Wednesday, May 12, 2010

LeBron's Lament: Does the King Need to Stand By Someone Else's Throne?

What's the difference between LeBron James and Ken Griffey Jr.?

Junior has the decency to go back to the clubhouse to catch himself a nap (allegedly). LeBron was seen several times during last night's Eastern Conference Semifinal Game 5 standing off by himself near the three-point line, totally uninvolved in what was happening with his team's offense or defense.

When he tried to involve himself, it was usually by way of a 20-foot jumpshot rather than trying to assert himself at the rim.

Is he injured, distracted, or overwhelmed? Any of the three are understandable.

His elbow's probably painful, he's got the entire future of the NBA clinging to his summer travel itinerary, and he's got all the questions coming his way for whatever failures occur with the Cavaliers. And he appears to be getting tired of the questions.

The elbow will heal, his decision will come and go, but if he stays in Cleveland, he'll still have all the questions.  There's only one place he can go to escape some of them.

Contrary to everyone's expectations that LeBron and Dwyane Wade are destined to ride off into the sunset on twin bullet trains to New York, that won't get either of them where they want to be.

If LeBron's getting annoyed with the tone of the questions he's getting in his hometown, what the hell does he think is going to happen in New York? The Post, Times, and News will all line up to take whacks at him just as enthusiastically as New York Magazine is trying to woo him right now. He'll be the three-swings-for-a-quarter derelict car that every writer will be smashing with a verbal sledgehammer.

No one will feel sorry for a guy whose nickname is "The King" and whose interest in becoming that rarest of animals, the billionaire athlete, is well-known. Nike won't be able to save him from the press in New York.

But Miami? Miami is D-Wade's town. So why would LeBron go there?

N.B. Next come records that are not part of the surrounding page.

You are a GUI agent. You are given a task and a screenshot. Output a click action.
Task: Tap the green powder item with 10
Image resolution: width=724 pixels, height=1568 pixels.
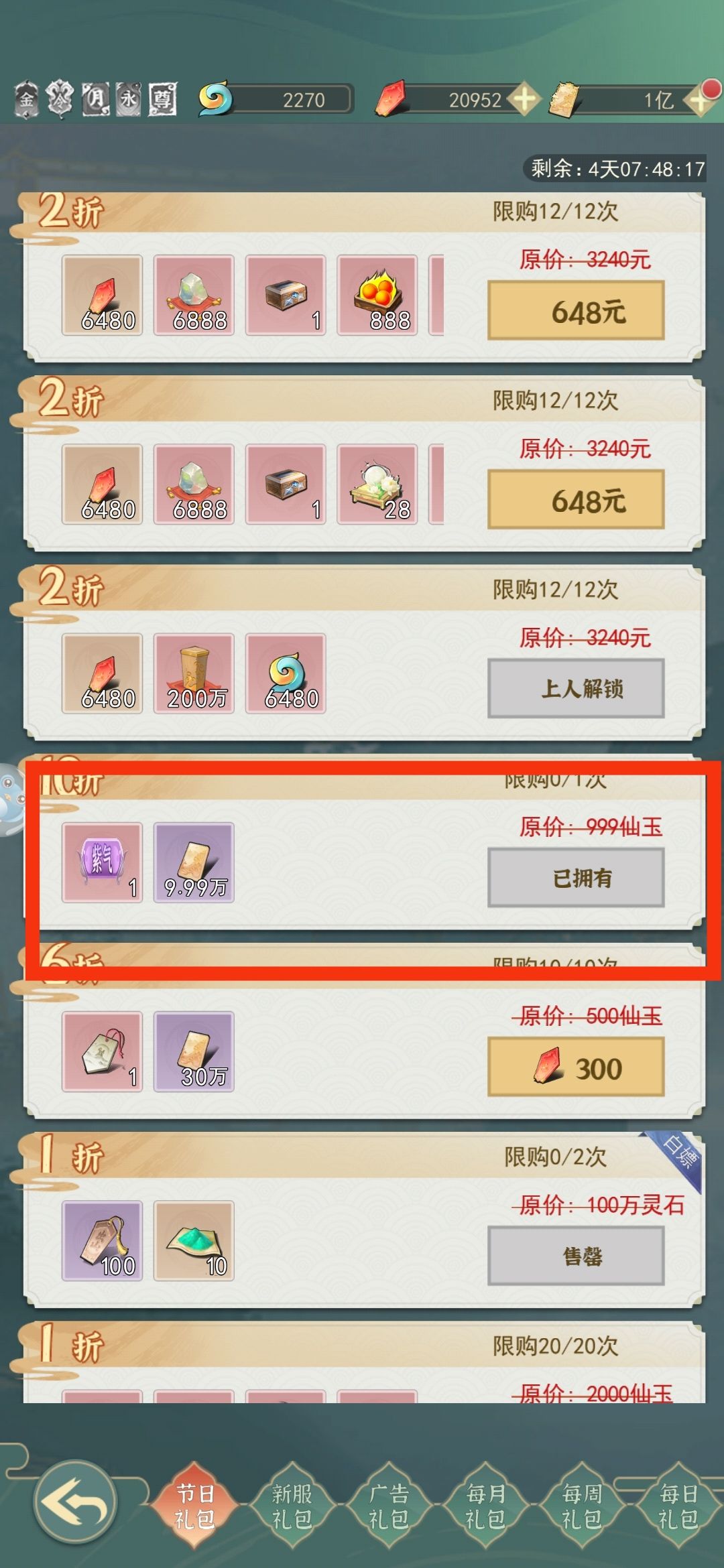(194, 1241)
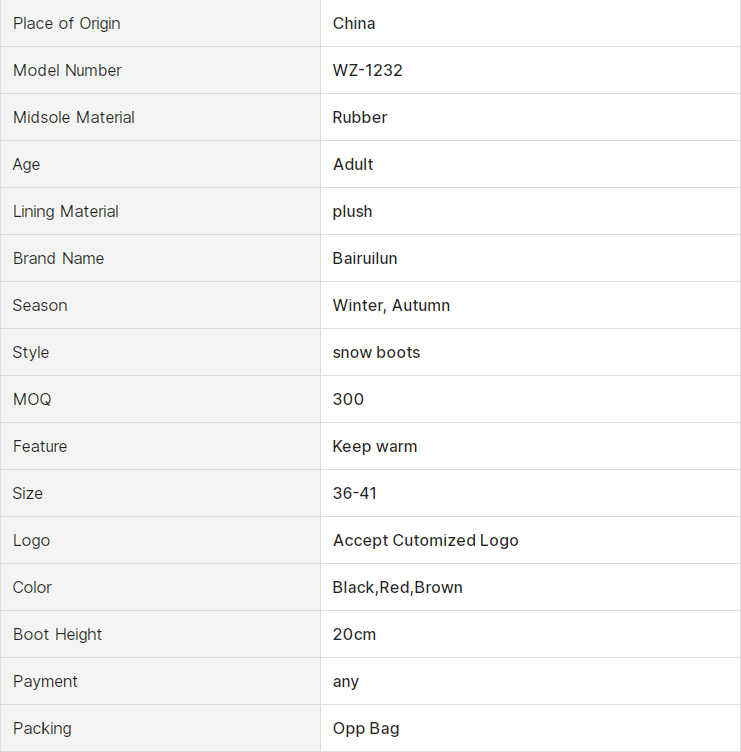Click brand name value 'Bairuilun'
This screenshot has height=752, width=741.
click(x=365, y=258)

Precisely for that reason. It's D-Wade's town. D-Wade will get a great deal of the questions when things go wrong, much like Michael Jordan shouldered most of the burden in Chicago. Anywhere else, even including D-Wade's hometown of Chicago, it's still LeBron and Wade, in that order.

Most of the free agency speculation about this summer has focused on LeBron going somewhere with a guy like Wade or Chris Bosh who can be Robin to his Batman, Pippen to his Jordan, Baba-Looey to his Quick Draw McGraw. Now, if he's tired of having all the disappointment and vitriol laid at his feet, maybe LeBron's more open to being the Pippen to Dwyane Wade's Jordan.

James has said often that a championship is the ultimate motivation. With as little energy as he showed in Game 5, it certainly seems that he's doubting his current team's championship potential. What he needs is a player who's strapped a team to his back and knows what it takes to get a ring. A player with the killer mentality to dominate a game singlehandedly, and still do it on the biggest stage of all. Right now, there are only two such players in the NBA.

One is Kobe Bryant. No, LeBron's not going to be a Laker.

The other is Dwyane Wade, who's had firsthand experience of carrying a team to the top of the mountain, practically by himself.

As good as LeBron is, we've got to go back to 1994 to find a team that was able to win the NBA Championship without two or more players who could be considered "stars." Even then, it's not unfair to say that Hakeem Olajuwon's Rockets won because they were in that trough while Michael Jordan was hitting pop-ups in Birmingham, and they were winning the Finals over an equally one-man Knicks team. So, him winning a championship with the likes of Mo "This Guy Was an All-Star? Srsly?" Williams, Antawn "Wait, There's a Second Round?" Jamison and Shaquille "Twitter Gives Me Another Excuse To Not Practice Free Throws" O'Neal may have been recklessly optimistic.

All of this is predicated on the thought that "The King" is no longer comfortable with the accountability that fans and media demand in return for his claim to the throne. His words after Game 5 sound like those of a man who wants to let someone else carry the load for a while.

He knows where he can find somebody who knows how.